Jueves, 10 Junio 2021 16:12

Nuestra discusión pública

Escrito por: Alonso V. Moyers

No es ilegítimo que un grupo de empresarios decida apoyar determinadas candidaturas, tampoco ilegal. Sus intereses, puntuales, responden a una manera de entender el quehacer del Estado. Esencialmente, sirve para construir mercados, que no es otra cosa que privatizar. Y, desde luego, protegerlos.

Es una opción política que suscita adhesiones y rechazos y que, como todas, abusa de la hipérbole. En un libro que ha comenzado a circular, coordinado por Blanca Heredia y Hernán Gómez, se ahonda en esa idea y se destacan sus particularidades. Hemos leído, aunque sea de casualidad o de plano por algún tipo de morbo, alguno (o todos), los desplegados que ciertos actores políticos y sociales han firmado. La tesis de uno de los artículos del libro es que los gobiernos denominados tecnocráticos no construyeron (ni pretenden hacerlo) su legitimidad con base en la movilización popular.

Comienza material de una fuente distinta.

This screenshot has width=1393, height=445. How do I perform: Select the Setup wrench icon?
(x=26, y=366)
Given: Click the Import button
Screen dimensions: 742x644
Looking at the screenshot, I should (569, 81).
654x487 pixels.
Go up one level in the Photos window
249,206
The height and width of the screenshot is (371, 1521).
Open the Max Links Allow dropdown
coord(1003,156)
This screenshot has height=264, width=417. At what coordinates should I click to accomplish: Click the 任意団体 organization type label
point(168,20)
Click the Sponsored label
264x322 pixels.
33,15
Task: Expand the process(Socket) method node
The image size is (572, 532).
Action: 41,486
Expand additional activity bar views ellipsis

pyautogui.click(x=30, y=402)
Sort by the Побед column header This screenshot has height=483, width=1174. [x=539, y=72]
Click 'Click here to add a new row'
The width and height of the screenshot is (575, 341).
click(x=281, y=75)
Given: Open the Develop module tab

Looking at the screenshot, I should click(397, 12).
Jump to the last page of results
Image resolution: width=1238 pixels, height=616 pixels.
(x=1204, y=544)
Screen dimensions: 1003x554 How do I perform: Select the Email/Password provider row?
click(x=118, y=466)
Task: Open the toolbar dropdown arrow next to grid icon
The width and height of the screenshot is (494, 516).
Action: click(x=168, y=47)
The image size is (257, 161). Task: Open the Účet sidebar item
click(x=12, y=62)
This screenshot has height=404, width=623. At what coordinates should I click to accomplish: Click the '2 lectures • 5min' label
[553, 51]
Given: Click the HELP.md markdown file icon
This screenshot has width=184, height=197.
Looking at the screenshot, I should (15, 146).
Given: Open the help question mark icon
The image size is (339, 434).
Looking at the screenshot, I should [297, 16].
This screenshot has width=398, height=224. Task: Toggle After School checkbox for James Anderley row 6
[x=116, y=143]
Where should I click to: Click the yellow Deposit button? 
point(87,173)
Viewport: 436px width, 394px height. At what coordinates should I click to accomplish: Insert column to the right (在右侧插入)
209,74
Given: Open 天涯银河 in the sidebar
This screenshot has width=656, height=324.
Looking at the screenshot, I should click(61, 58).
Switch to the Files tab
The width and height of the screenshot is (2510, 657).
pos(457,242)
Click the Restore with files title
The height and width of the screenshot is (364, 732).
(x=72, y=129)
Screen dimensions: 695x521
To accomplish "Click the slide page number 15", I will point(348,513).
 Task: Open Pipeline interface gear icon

Por tal motivo, necesitaron siempre de ideólogos que, a partir de publicaciones diversas, espacios en los medios de comunicación y todo tipo de notas informativas, documentales, etc., posicionara las ventajas de los gobiernos técnicos.

El problema, pues, no está en que se organicen y que apoyen a una opción política determinada. Tampoco que, para posicionarla, caigan en la exageración. La política electoral usualmente acude a retratos fantásticos, para bien y para mal, del presente inmediato y, presenta a la plataforma política como la solución a, en este caso, ese presente ruinoso.

No es exclusivo del grupo que perdió el poder en 2018. En uno y otro lado, se utilizan conceptos con una ligereza que no sorprendería si se tratara únicamente de las o los candidatos; no se necesita rigor académico ni argumentativo para ganar una elección.

Lo que sorprende, en todo caso, son las voces que ya sea en redes sociales o en los medios de comunicación, hacen eco de las premisas más ridículas. Un grupo de empresarios sostiene que nos encontramos en medio de una dictadura. O, acaso, al borde de caer en una. Es absurdo, desde luego. No obstante, columnistas, historiadores (a modo) y periodistas, no tienen el menor reparo en lanzar la idea a la esfera pública y ver en acciones del presidente o sus simpatizantes, variantes de un gobierno totalitario.

Del otro lado no está mejor la cosa. Si bien la victoria de 2018 fracturó algunos acuerdos que amalgamaban un bloque de poder, eso no legitima cualquier acción de gobierno automáticamente, ni convierte en golpistas a quienes cuestionan las decisiones en materia de política pública, ni en golpes blandos a las acciones de quienes tratan de rearmar las piezas de ese bloque de poder.

En medio queda(mos) la ciudadanía, frente a los falsos dilemas de democracia contra dictadura, contrapesos contra poder absoluto, elecciones ilegítimas, intentonas golpistas, injerencias desestabilizadoras versus democracia verdadera. Ante eso, es imposible construir condiciones mínimas para un debate político y sólo queda el ruido, el desánimo y el reforzamiento de las posiciones encontradas.

La democracia es, sobre todo una relación social. Parece que ninguna de las contendientes, portavoces y analistas, está dispuesto a entenderlo así.